Je lui demande s’il a connu l’oubli. Il s’effondre en larmes et parle de son placement, de quatre à sept ans, chez ses grands-parents, de son père qui « a fait » l’Algérie. Il révèle l’aveu que quelque chose le hante à propos de son père : « Les fois où je pourrais douter, il faut que ça se règle. Il est impossible qu’il ait fait des tortures. Faut pas que ça s’écarte de la ligne pour être en sécurité, pour que les choses ne glissent pas. Trouver la juste valeur des mots. Il y a des pensées qui sont présentes dans le monde, envahissantes : ‟Combien de temps il reste ?” Ça empêche les préparatifs ». Ainsi, la ligne se confond avec le père tourmenteur ; un réel perceptible est omniprésent dans les séances. À partir de ce moment, M. B. pleure un peu à chaque rencontre. Il se redresse aussitôt pour retrouver sa posture combattive. Les mots affectent son corps vivant produisant un relâchement de l’extrême tension dans laquelle il se trouve.
La frappe
M. B. veut enregistrer une séance pour prouver que je conforte ses positions. Je refuse de cautionner qu’il entre, à son initiative, dans une mise en doute de sa parole. Il s’est passé quelque chose qu’il essaie, agité et dans un flot de parole ininterrompu, de me restituer en détail, menant une véritable enquête sur « le geste premier » pour établir la seule vérité : la sienne. Il veut prouver l’injustifiable d’avoir été frappé dans le dos par sa femme, « comme un gamin ». Il a senti une douleur. « Quand on me tape, je rends toujours », dit-il. Ainsi il a frappé sa femme qui dément avoir porté un premier coup et « a allumé le feu » en appelant les enfants. « Vous êtes frappé », lui dis-je. Cette phrase l’arrête. Je fais l’hypothèse que la vérité qu’il cherche tient au fait qu’à ces moments-là, et de manière générale – par la maladie, des douleurs –, il est frappé par un insupportable qu’il veut éviter.

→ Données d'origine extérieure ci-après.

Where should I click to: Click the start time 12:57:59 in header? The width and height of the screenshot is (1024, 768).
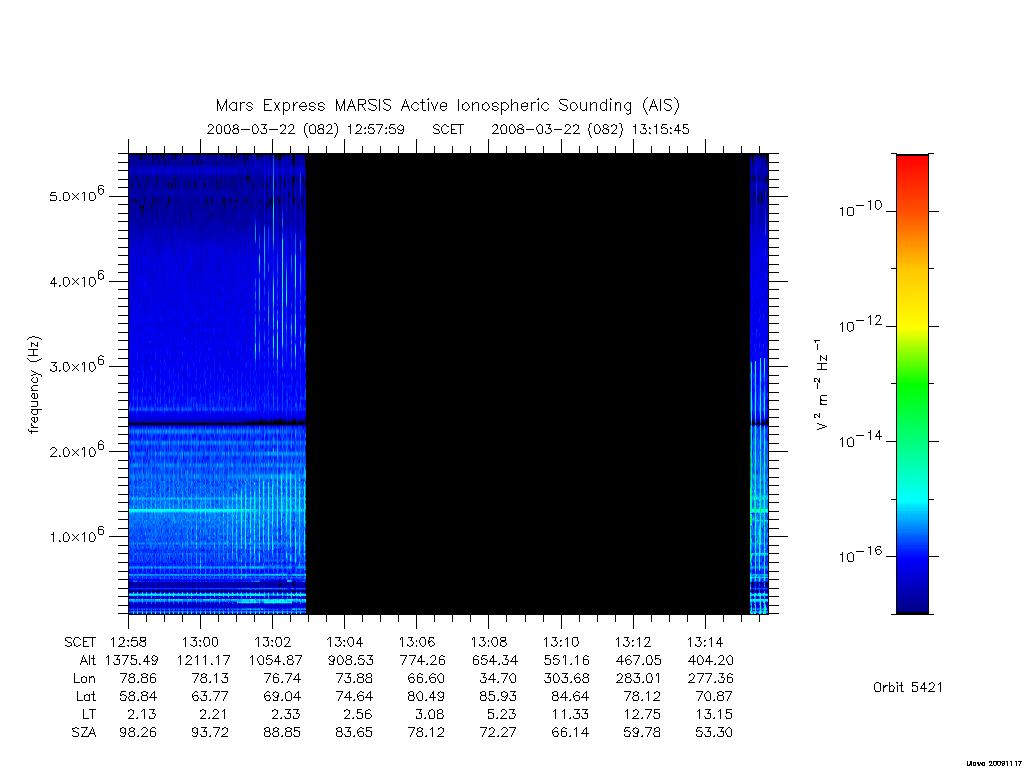coord(376,129)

M. B. commence à témoigner. Enfant, s’il recevait des claques, il avait surtout affaire à la « dissuasion ».
La poursuite de l’enquête conduit à situer le conflit autour de sa volonté de donner de l’argent à un petit-fils pour faire un bon placement. L’indécision de ce dernier ralentit sa démarche. M. B. veut déshériter son fils. Cette radicalisation traduit une urgence : « Faire une transformation de ce qui est subi ».
Transformer le subi
M. B. offre à son frère un livre sur l’Algérie : « Je sais ce que c’est, la guerre ». J’acquiesce : s’il ne l’a pas faite et si son père n’en parlait pas, il l’a vécue en silence par ce qu’il a connu de lui, car quelque chose ne peut pas se dire.
Il se bat dès lors pour transmettre autre chose qu’une éducation qui inculque ; la seule qu’il ait connue par laquelle on ne peut que subir et se taire pour survivre. Il prend des libertés par rapport à la ligne et se bat pour la vie. Quelque chose s’apaise. Souvent essoufflé, il m’informe de l’évolution de sa maladie qui n’a « aucune incidence sur le moral ». Douloureux, il accepte la morphine.
Son fils est plus distant. Sans se voir pendant plusieurs mois, ils échangent des sms. Si les premiers sont presque insultants, le dernier est poétique et très touchant. Au bout de quelque temps, les contacts reprennent, et il participe à des achats pour ses petites-filles.
Il tente d’« arrondir les angles », de ne pas dire les choses « comme un réquisitoire », mais plutôt « du bout des lèvres. Toute vérité n’est pas bonne à dire. Voilà une bonne clé ! »
[1] Lacan. J., Le Séminaire, livre I, Les écrits techniques de Freud, Seuil, Paris, 1975, p. 214.